▶ **Assigned task**:
What follows are records. Restate all of them word for word.

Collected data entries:
*****

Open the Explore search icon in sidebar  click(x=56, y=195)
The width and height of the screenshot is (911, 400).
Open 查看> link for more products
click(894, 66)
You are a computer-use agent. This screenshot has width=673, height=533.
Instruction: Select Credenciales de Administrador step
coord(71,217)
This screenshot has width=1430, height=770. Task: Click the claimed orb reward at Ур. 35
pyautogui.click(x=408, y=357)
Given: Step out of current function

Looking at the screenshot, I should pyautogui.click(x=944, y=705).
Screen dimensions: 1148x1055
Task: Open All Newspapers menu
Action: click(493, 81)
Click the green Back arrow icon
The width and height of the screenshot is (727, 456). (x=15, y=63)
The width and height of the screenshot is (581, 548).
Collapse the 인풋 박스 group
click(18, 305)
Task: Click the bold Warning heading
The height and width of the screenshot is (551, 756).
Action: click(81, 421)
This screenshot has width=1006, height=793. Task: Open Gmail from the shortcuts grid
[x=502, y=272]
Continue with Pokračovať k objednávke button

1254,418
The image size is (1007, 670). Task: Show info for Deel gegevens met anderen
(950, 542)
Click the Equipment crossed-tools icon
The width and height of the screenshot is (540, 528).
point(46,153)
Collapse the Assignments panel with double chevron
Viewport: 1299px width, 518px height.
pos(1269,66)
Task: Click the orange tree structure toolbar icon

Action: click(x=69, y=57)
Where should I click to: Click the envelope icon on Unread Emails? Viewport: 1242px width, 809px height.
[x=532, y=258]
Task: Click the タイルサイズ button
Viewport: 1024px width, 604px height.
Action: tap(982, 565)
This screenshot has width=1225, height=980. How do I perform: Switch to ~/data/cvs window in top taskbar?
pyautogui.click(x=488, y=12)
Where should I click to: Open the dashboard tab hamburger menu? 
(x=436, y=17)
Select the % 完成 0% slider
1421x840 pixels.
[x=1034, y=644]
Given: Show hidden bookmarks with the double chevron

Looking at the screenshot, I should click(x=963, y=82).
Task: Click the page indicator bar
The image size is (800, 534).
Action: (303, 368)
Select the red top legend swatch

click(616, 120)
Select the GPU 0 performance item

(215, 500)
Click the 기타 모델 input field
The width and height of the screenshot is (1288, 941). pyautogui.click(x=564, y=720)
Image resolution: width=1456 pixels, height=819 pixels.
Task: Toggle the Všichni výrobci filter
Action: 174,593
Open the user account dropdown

*****

▶ **Solution below**:
Open the Explore search icon in sidebar  click(x=56, y=195)
The width and height of the screenshot is (911, 400).
Open 查看> link for more products
click(894, 66)
You are a computer-use agent. This screenshot has width=673, height=533.
Instruction: Select Credenciales de Administrador step
coord(71,217)
This screenshot has width=1430, height=770. Task: Click the claimed orb reward at Ур. 35
pyautogui.click(x=408, y=357)
Given: Step out of current function

Looking at the screenshot, I should pyautogui.click(x=944, y=705).
Screen dimensions: 1148x1055
Task: Open All Newspapers menu
Action: click(493, 81)
Click the green Back arrow icon
The width and height of the screenshot is (727, 456). (x=15, y=63)
The width and height of the screenshot is (581, 548).
Collapse the 인풋 박스 group
click(18, 305)
Task: Click the bold Warning heading
The height and width of the screenshot is (551, 756).
Action: click(81, 421)
This screenshot has width=1006, height=793. Task: Open Gmail from the shortcuts grid
[x=502, y=272]
Continue with Pokračovať k objednávke button

1254,418
The image size is (1007, 670). Task: Show info for Deel gegevens met anderen
(950, 542)
Click the Equipment crossed-tools icon
The width and height of the screenshot is (540, 528).
point(46,153)
Collapse the Assignments panel with double chevron
Viewport: 1299px width, 518px height.
pos(1269,66)
Task: Click the orange tree structure toolbar icon

Action: click(x=69, y=57)
Where should I click to: Click the envelope icon on Unread Emails? Viewport: 1242px width, 809px height.
[x=532, y=258]
Task: Click the タイルサイズ button
Viewport: 1024px width, 604px height.
Action: tap(982, 565)
This screenshot has width=1225, height=980. How do I perform: Switch to ~/data/cvs window in top taskbar?
pyautogui.click(x=488, y=12)
Where should I click to: Open the dashboard tab hamburger menu? 
(x=436, y=17)
Select the % 完成 0% slider
1421x840 pixels.
[x=1034, y=644]
Given: Show hidden bookmarks with the double chevron

Looking at the screenshot, I should click(x=963, y=82).
Task: Click the page indicator bar
The image size is (800, 534).
Action: (303, 368)
Select the red top legend swatch

click(616, 120)
Select the GPU 0 performance item

(215, 500)
Click the 기타 모델 input field
The width and height of the screenshot is (1288, 941). pyautogui.click(x=564, y=720)
Image resolution: width=1456 pixels, height=819 pixels.
Task: Toggle the Všichni výrobci filter
Action: 174,593
Open the user account dropdown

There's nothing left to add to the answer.